Write out all of the entries, matching the original exactly.

### Task input

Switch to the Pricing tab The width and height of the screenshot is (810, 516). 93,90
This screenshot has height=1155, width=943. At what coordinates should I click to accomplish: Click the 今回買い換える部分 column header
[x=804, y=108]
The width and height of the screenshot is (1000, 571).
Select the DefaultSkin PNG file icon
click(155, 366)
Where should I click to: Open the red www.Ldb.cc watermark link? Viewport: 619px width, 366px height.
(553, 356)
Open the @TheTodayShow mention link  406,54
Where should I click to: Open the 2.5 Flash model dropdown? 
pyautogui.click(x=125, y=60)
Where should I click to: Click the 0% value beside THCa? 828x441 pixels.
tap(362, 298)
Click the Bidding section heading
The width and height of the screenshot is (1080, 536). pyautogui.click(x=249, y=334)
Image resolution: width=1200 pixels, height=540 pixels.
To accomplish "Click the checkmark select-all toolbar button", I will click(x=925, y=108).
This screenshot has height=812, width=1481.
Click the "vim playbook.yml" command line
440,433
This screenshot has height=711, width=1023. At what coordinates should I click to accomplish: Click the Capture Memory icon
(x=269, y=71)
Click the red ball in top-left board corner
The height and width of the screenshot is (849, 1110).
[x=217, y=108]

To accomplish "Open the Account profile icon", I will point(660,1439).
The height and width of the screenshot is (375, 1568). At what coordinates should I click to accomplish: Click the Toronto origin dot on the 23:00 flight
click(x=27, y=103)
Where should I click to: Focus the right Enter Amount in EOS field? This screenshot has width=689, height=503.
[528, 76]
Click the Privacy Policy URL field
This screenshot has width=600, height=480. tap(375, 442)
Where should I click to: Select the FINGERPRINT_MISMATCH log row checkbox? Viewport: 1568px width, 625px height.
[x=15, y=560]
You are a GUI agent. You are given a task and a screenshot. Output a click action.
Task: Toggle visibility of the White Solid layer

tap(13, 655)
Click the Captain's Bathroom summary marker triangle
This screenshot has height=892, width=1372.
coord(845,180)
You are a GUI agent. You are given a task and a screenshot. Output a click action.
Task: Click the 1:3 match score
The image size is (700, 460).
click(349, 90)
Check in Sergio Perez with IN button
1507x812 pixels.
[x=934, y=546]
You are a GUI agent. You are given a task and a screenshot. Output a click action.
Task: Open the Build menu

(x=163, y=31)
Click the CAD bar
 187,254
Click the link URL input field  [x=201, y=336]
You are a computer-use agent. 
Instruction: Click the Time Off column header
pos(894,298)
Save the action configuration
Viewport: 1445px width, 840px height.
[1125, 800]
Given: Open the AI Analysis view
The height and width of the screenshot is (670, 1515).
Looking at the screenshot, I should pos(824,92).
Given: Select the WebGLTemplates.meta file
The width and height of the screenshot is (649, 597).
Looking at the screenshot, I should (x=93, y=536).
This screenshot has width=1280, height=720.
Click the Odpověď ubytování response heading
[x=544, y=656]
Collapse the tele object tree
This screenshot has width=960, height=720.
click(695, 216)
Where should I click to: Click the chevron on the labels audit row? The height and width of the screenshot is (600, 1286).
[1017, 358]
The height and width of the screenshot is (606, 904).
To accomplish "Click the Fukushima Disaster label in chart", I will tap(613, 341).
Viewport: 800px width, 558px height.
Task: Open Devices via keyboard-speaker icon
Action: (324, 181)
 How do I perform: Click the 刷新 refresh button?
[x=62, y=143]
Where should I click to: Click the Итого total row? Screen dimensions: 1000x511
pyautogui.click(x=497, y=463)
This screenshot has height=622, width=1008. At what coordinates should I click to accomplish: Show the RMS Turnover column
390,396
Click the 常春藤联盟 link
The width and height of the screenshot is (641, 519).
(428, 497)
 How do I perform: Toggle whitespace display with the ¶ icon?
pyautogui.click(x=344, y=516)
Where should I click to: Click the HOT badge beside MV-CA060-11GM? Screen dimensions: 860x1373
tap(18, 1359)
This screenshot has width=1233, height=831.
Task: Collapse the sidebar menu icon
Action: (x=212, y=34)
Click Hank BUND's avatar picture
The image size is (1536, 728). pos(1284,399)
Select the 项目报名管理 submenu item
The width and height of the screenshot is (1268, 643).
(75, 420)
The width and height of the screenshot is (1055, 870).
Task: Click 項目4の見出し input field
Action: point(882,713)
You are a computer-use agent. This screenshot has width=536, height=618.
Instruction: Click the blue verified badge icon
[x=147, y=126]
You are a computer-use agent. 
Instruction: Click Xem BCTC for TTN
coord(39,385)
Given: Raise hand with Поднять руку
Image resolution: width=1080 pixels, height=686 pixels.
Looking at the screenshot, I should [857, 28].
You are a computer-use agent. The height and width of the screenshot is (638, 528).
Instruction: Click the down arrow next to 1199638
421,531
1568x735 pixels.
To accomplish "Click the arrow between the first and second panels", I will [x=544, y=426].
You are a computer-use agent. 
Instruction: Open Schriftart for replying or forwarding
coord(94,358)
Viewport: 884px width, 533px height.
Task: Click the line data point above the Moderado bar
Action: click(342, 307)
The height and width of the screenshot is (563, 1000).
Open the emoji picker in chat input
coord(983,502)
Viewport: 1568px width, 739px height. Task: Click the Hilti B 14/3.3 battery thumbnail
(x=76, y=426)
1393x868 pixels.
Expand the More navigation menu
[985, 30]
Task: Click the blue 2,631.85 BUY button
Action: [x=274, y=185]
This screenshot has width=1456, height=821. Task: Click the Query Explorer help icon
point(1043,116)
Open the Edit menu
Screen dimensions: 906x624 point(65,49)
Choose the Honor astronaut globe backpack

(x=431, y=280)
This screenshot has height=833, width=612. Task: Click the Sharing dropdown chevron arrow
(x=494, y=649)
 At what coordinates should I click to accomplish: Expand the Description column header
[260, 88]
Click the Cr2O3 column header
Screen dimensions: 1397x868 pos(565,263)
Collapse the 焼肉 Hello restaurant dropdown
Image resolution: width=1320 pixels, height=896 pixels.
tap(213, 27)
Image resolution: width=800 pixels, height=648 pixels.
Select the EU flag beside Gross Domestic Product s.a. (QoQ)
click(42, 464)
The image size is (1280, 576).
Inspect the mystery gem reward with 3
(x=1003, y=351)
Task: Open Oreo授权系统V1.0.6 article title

######

§ Result below
Switch to the Pricing tab The width and height of the screenshot is (810, 516). 93,90
This screenshot has height=1155, width=943. At what coordinates should I click to accomplish: Click the 今回買い換える部分 column header
[x=804, y=108]
The width and height of the screenshot is (1000, 571).
Select the DefaultSkin PNG file icon
click(155, 366)
Where should I click to: Open the red www.Ldb.cc watermark link? Viewport: 619px width, 366px height.
(553, 356)
Open the @TheTodayShow mention link  406,54
Where should I click to: Open the 2.5 Flash model dropdown? 
pyautogui.click(x=125, y=60)
Where should I click to: Click the 0% value beside THCa? 828x441 pixels.
tap(362, 298)
Click the Bidding section heading
The width and height of the screenshot is (1080, 536). pyautogui.click(x=249, y=334)
Image resolution: width=1200 pixels, height=540 pixels.
To accomplish "Click the checkmark select-all toolbar button", I will click(x=925, y=108).
This screenshot has height=812, width=1481.
Click the "vim playbook.yml" command line
440,433
This screenshot has height=711, width=1023. At what coordinates should I click to accomplish: Click the Capture Memory icon
(x=269, y=71)
Click the red ball in top-left board corner
The height and width of the screenshot is (849, 1110).
[x=217, y=108]

To accomplish "Open the Account profile icon", I will point(660,1439).
The height and width of the screenshot is (375, 1568). At what coordinates should I click to accomplish: Click the Toronto origin dot on the 23:00 flight
click(x=27, y=103)
Where should I click to: Focus the right Enter Amount in EOS field? This screenshot has width=689, height=503.
[528, 76]
Click the Privacy Policy URL field
This screenshot has width=600, height=480. tap(375, 442)
Where should I click to: Select the FINGERPRINT_MISMATCH log row checkbox? Viewport: 1568px width, 625px height.
[x=15, y=560]
You are a GUI agent. You are given a task and a screenshot. Output a click action.
Task: Toggle visibility of the White Solid layer

tap(13, 655)
Click the Captain's Bathroom summary marker triangle
This screenshot has height=892, width=1372.
coord(845,180)
You are a GUI agent. You are given a task and a screenshot. Output a click action.
Task: Click the 1:3 match score
The image size is (700, 460).
click(349, 90)
Check in Sergio Perez with IN button
1507x812 pixels.
[x=934, y=546]
You are a GUI agent. You are given a task and a screenshot. Output a click action.
Task: Open the Build menu

(x=163, y=31)
Click the CAD bar
 187,254
Click the link URL input field  [x=201, y=336]
You are a computer-use agent. 
Instruction: Click the Time Off column header
pos(894,298)
Save the action configuration
Viewport: 1445px width, 840px height.
[1125, 800]
Given: Open the AI Analysis view
The height and width of the screenshot is (670, 1515).
Looking at the screenshot, I should pos(824,92).
Given: Select the WebGLTemplates.meta file
The width and height of the screenshot is (649, 597).
Looking at the screenshot, I should (x=93, y=536).
This screenshot has width=1280, height=720.
Click the Odpověď ubytování response heading
[x=544, y=656]
Collapse the tele object tree
This screenshot has width=960, height=720.
click(695, 216)
Where should I click to: Click the chevron on the labels audit row? The height and width of the screenshot is (600, 1286).
[1017, 358]
The height and width of the screenshot is (606, 904).
To accomplish "Click the Fukushima Disaster label in chart", I will tap(613, 341).
Viewport: 800px width, 558px height.
Task: Open Devices via keyboard-speaker icon
Action: (324, 181)
 How do I perform: Click the 刷新 refresh button?
[x=62, y=143]
Where should I click to: Click the Итого total row? Screen dimensions: 1000x511
pyautogui.click(x=497, y=463)
This screenshot has height=622, width=1008. At what coordinates should I click to accomplish: Show the RMS Turnover column
390,396
Click the 常春藤联盟 link
The width and height of the screenshot is (641, 519).
(428, 497)
 How do I perform: Toggle whitespace display with the ¶ icon?
pyautogui.click(x=344, y=516)
Where should I click to: Click the HOT badge beside MV-CA060-11GM? Screen dimensions: 860x1373
tap(18, 1359)
This screenshot has width=1233, height=831.
Task: Collapse the sidebar menu icon
Action: (x=212, y=34)
Click Hank BUND's avatar picture
The image size is (1536, 728). pos(1284,399)
Select the 项目报名管理 submenu item
The width and height of the screenshot is (1268, 643).
(75, 420)
The width and height of the screenshot is (1055, 870).
Task: Click 項目4の見出し input field
Action: point(882,713)
You are a computer-use agent. This screenshot has width=536, height=618.
Instruction: Click the blue verified badge icon
[x=147, y=126]
You are a computer-use agent. 
Instruction: Click Xem BCTC for TTN
coord(39,385)
Given: Raise hand with Поднять руку
Image resolution: width=1080 pixels, height=686 pixels.
Looking at the screenshot, I should [857, 28].
You are a computer-use agent. The height and width of the screenshot is (638, 528).
Instruction: Click the down arrow next to 1199638
421,531
1568x735 pixels.
To accomplish "Click the arrow between the first and second panels", I will [x=544, y=426].
You are a computer-use agent. 
Instruction: Open Schriftart for replying or forwarding
coord(94,358)
Viewport: 884px width, 533px height.
Task: Click the line data point above the Moderado bar
Action: click(342, 307)
The height and width of the screenshot is (563, 1000).
Open the emoji picker in chat input
coord(983,502)
Viewport: 1568px width, 739px height. Task: Click the Hilti B 14/3.3 battery thumbnail
(x=76, y=426)
1393x868 pixels.
Expand the More navigation menu
[985, 30]
Task: Click the blue 2,631.85 BUY button
Action: [x=274, y=185]
This screenshot has width=1456, height=821. Task: Click the Query Explorer help icon
point(1043,116)
Open the Edit menu
Screen dimensions: 906x624 point(65,49)
Choose the Honor astronaut globe backpack

(x=431, y=280)
This screenshot has height=833, width=612. Task: Click the Sharing dropdown chevron arrow
(x=494, y=649)
 At what coordinates should I click to accomplish: Expand the Description column header
[260, 88]
Click the Cr2O3 column header
Screen dimensions: 1397x868 pos(565,263)
Collapse the 焼肉 Hello restaurant dropdown
Image resolution: width=1320 pixels, height=896 pixels.
tap(213, 27)
Image resolution: width=800 pixels, height=648 pixels.
Select the EU flag beside Gross Domestic Product s.a. (QoQ)
click(42, 464)
The image size is (1280, 576).
Inspect the mystery gem reward with 3
(x=1003, y=351)
Task: Open Oreo授权系统V1.0.6 article title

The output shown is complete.